= Kenneth Burton =

British biochemist

Kenneth Burton FRS (26 June 1926 – 22 November 2010) was a British biochemist, and Professor at the University of Newcastle upon Tyne. He was educated at High Pavement Grammar School (Nottingham), Wath Grammar School and King's College, Cambridge. When elected a Fellow of the Royal Society he was described as 'Distinguished for his contributions to knowledge of DNA structure and the mechanism of synthesis of bacteriophage nucleic acids.'

==Career==
===University of Sheffield, 1949–52===
On completing his PhD in 1949, Burton applied for an advertised Assistant Lectureship in Krebs’s Department of Biochemistry at the University of Sheffield.

Ken’s PhD research on D-amino acid oxidase led him into the study of the Neurosporacrassa L-amino acid oxidase that had recently been discovered by Bender and Krebs. He tried unsuccessfully to concentrate the activity by adsorption on alumina or calcium phosphate and, because the activity was rugged and resistant to copper ions, he tried adding cupric sulphate plus enough alkali to make cupric hydroxide. The enzyme was adsorbed on the precipitate, and Ken showed that it had a firmly bound FAD prosthetic group.

===University of Chicago, 1952–54===
In September 1952 Kenneth Burton sailed on the Queen Mary to New York. From there he travelled to the University of Chicago to join a group which included Frank W. Putnam and Lloyd M. Kozloff. It soon became clear that "at that time, all that was known was that phages grew, but nobody knew how; Ken decided to investigate the effect of preventing protein synthesis on the growth of the phages. Using amino acid auxotrophs of the E. coli host, he discovered the need for phage-directed protein synthesis immediately after infection of the host cells by the phage particles preceding the synthesis of phage DNA (identified by its 5-hydroxymethylcytosine content). This discovery proved to be of great significance in virology."

===University of Oxford, 1954–66===
In September 1954 Burton sailed on the Queen Elizabeth to Southampton. In Oxford, he accepted Krebs's offer of a position in the MRC Cell Metabolism Research Unit.

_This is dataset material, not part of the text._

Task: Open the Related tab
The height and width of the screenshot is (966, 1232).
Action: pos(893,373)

Ken’s 1955 paper, in which he showed that viral DNA
synthesis (in bacteria) required viral
proteins to be synthesized first proved to be important. This is a very fundamental point in understanding viruses and antiviral medicines. Virus reproduction requires viral proteins.

Another, perhaps even more important paper appeared in 1957. "It was an appendix to a massive paper by Krebs and Kornberg, in which he calculated and
listed the free energies of formation of all
of the compounds of energy metabolism, from the sugar we eat to the CO_{2} we breathe out, and most things in between ... It allows us to understand why things happen, everything from the contraction of muscle to the synthesis of protein".

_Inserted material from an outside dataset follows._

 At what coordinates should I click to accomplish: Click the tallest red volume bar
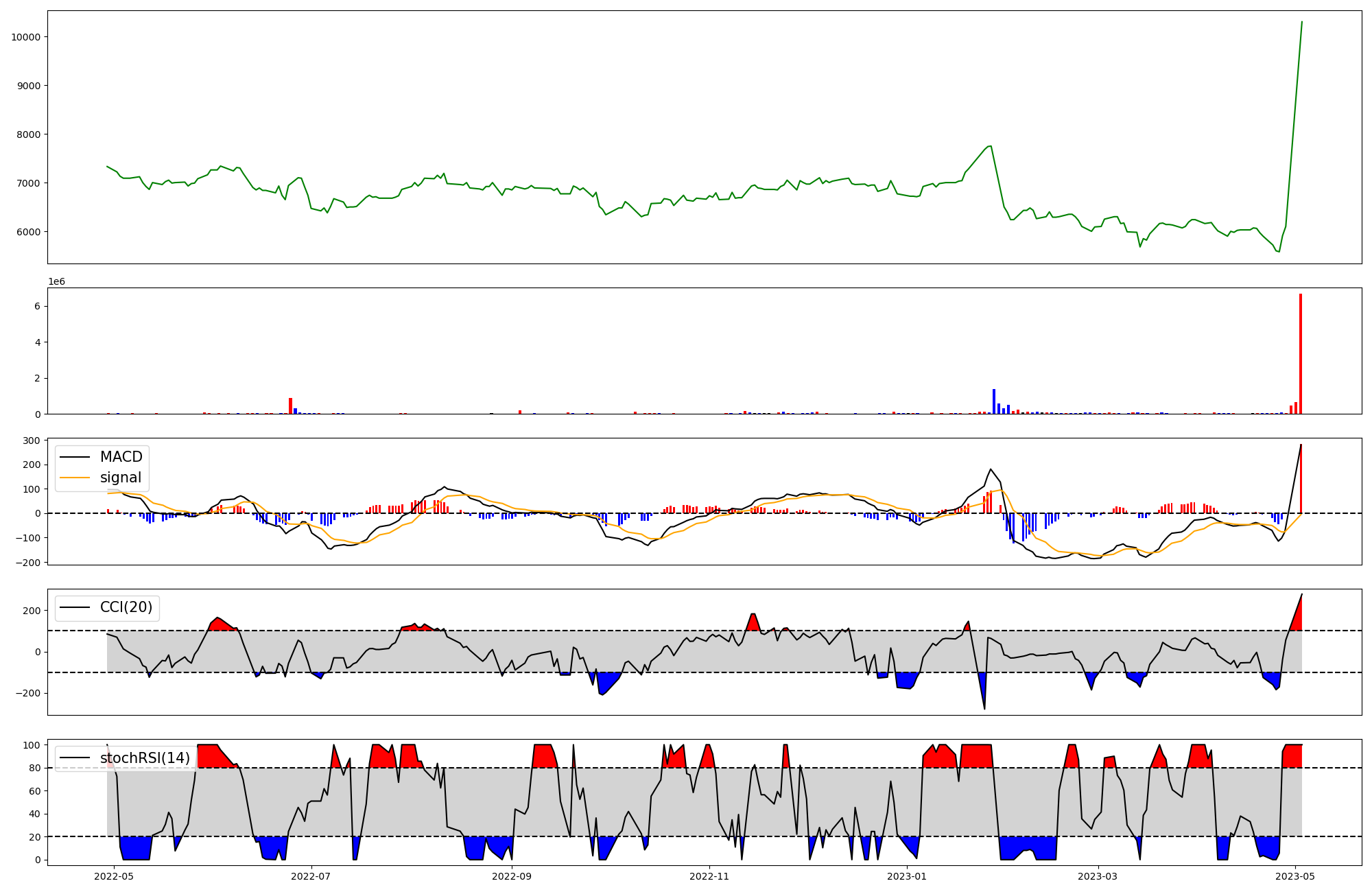(x=1300, y=353)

===University of Newcastle upon Tyne, 1966–89===
In 1966 Burton became the first Professor of Biochemistry at the University of Newcastle. There he studied nucleic acid base pools and base transport into bacteria. His new Department was opened by Krebs.

==External activities==
Burton served at the national level on several scientific and editorial committees:
- Editorial Board, Biochemical Journal (1959–64)
- Biological Research Board, MRC (1967–71)
- Chairman of Grants Committee 1, MRC Biological Research Board (1969–71)
- Joint MRC/CRC Committee on Support of Cancer Research (1970–72)
- Science Research Council Research Group 2 (grant committee) of Biological Sciences Committee (1974–77)
- Science Research Council Representative on MRC Subcommittee of Molecular Biology (1975–76)
- Biochemical Society Committee (1975–78)
- British National Committee for Biochemistry (1978–82)
- EMBL Users’ Committee (1979–81)
- Associate Editor, Royal Society (1979–82)

==Personal life==
Ken married Hilda Marsden on 3 September 1955 at Heeley Church, Sheffield. Their son, Andrew James, was born in 1957 at home in Kidlington. Angela Mary was born a year later, also in Kidlington.

Ken was left seriously incapacitated by a severe stroke and took early retirement in 1989. In time, he taught himself to walk again using a self-propelled cylinder mower, and largely recovered his mobility and speech. Kenneth Burton died of cancer in Alfriston. He was survived by his wife and two children.